Functional foods are generally regarded as those foods that have a positive effect on health that goes beyond their inherent nutritional value. For example, they may contain additional nutrients or other health-influencing constituents that have a protective effect.
Functional foods include processed foods. And processing, say the authors of the paper, is needed to enhance nutrient bio accessibility and alter food matrices (‘food matrices’ means the nutrient and non-nutrient components of foods and their molecular relationships).
What Unilever’s doing to tackle malnutrition
As one of the world’s biggest food manufacturers, Unilever is in a unique position to drive food innovation and technology and to use science and innovation responsibly to drive sustainable living.
Innovation not only creates great new products that consumers love, but it also results in advances that help build a brighter future for the planet and ensure food security in decades to come.
A cornerstone of our commitment to making nutritious food available to all is working to improve the nutritional quality of our products, and so at Unilever, we’ve made fortification a strategic priority.

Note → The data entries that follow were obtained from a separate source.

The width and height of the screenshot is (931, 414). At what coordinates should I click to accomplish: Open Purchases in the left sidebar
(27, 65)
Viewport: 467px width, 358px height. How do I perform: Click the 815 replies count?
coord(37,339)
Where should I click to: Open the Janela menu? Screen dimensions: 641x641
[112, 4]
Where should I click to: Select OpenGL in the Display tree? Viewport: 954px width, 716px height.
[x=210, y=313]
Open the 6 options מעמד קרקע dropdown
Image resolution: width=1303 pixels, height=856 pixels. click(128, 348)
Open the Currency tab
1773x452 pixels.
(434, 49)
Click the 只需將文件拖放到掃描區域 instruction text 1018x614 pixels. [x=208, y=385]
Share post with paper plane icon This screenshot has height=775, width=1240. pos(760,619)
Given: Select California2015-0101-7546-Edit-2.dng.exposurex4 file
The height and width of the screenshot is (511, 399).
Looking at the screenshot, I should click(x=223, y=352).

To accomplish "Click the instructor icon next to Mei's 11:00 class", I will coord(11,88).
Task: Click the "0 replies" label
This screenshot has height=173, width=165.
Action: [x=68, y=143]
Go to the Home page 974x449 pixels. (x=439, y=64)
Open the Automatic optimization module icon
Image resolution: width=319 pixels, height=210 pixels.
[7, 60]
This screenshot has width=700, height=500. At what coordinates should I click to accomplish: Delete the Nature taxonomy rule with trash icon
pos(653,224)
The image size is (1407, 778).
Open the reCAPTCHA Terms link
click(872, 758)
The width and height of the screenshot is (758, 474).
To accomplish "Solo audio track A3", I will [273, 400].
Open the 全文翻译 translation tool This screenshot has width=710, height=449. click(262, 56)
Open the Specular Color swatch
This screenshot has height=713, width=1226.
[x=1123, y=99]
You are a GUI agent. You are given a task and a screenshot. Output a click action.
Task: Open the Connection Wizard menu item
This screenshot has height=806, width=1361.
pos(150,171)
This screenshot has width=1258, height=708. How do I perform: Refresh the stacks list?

Every single day, we sell more than 164 million servings of fortified products, including seasonings, bouillons, soups, sauces, tea, and ice cream. These servings include at least 15% of the recommended daily amount for nutrients, in line with South African R416 regulations. We offer fortified foods at an affordable price, and develop products using good ingredients like vegetables, fruits, dairy, and vegetable oils to support more diverse diets and promote nutritious cooking.
By 2022, we’re aiming to provide more than 200 billion servings with at least one of the five key micronutrients: Vitamin A, Vitamin D, iodine, iron, and zinc.
Knorrox, one of Unilever’s iconic South African brands, is now fortifying its soy-based products with zinc, protein, and fibre in order to deliver top-quality nutrients to consumers.